To do:
Return, with both end lines included, exactly what the data below holds from the line with "Given: Click the BIOS row label" through the line with "Click the User step circle icon", though not the pictures.

Task input:
===============
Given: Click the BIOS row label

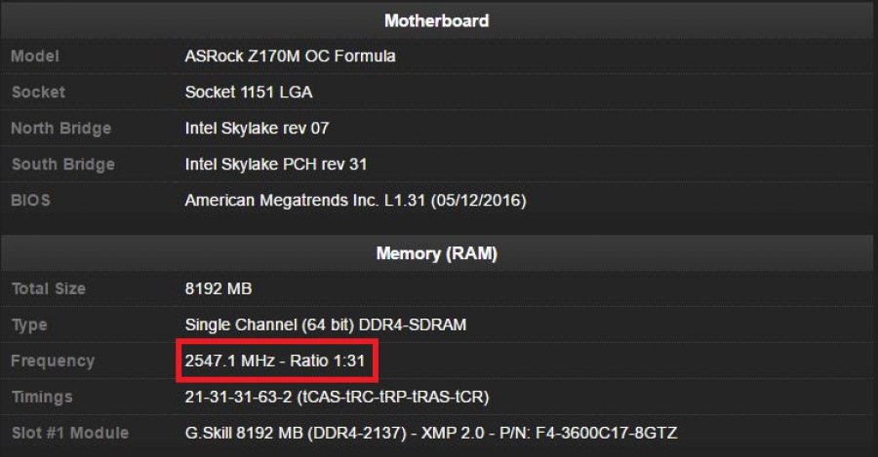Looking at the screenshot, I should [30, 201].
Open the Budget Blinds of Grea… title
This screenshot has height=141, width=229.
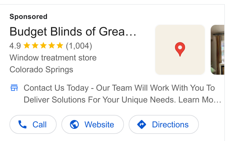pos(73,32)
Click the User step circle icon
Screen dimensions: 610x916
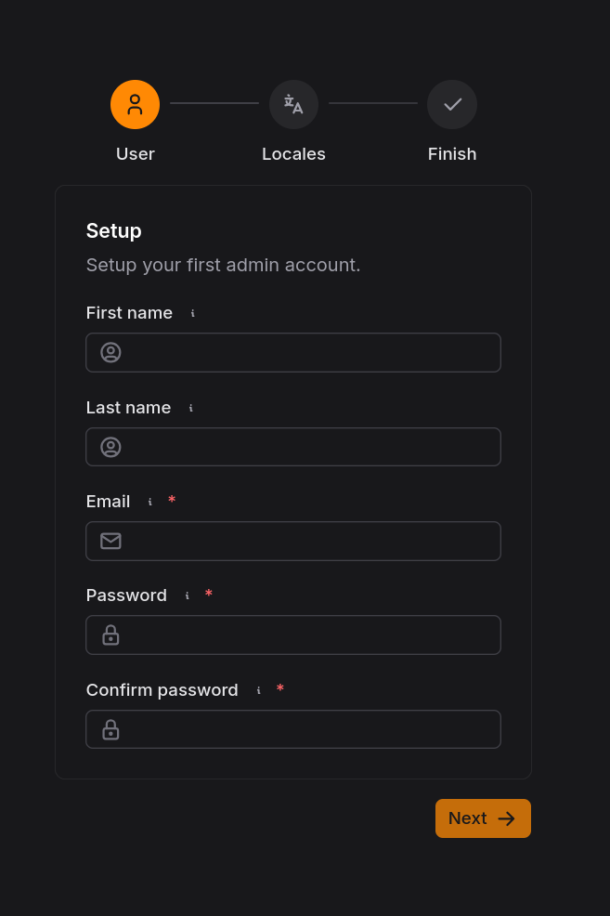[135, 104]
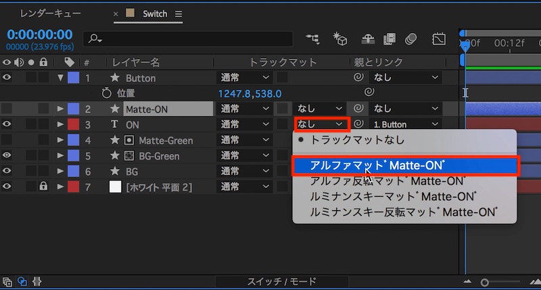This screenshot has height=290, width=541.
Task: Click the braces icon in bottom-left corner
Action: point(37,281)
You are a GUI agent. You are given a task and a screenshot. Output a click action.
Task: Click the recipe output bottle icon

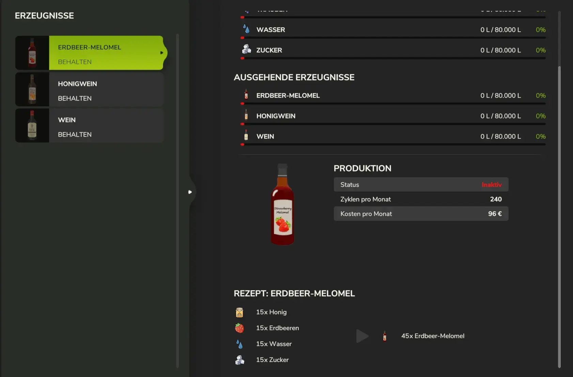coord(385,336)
===============
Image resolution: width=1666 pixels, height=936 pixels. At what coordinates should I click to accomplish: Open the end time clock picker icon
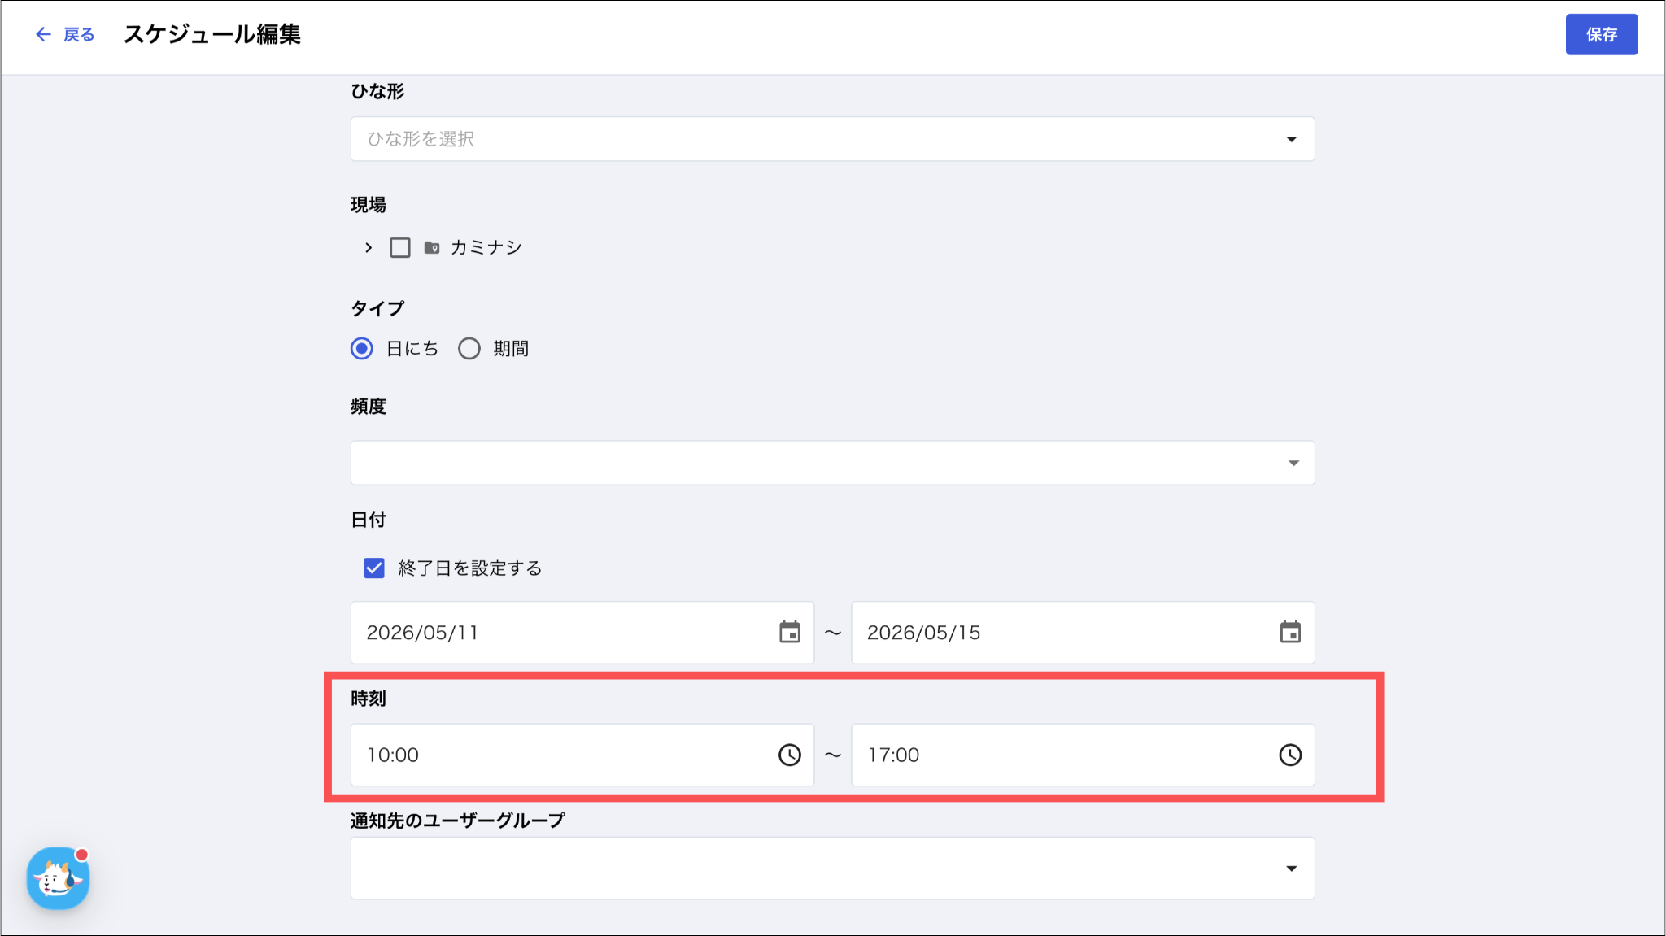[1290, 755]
===============
Solution for this problem:
Given: Click the BIOS row label

Looking at the screenshot, I should [30, 201].
Open the Budget Blinds of Grea… title
This screenshot has height=141, width=229.
pos(73,32)
Click the User step circle icon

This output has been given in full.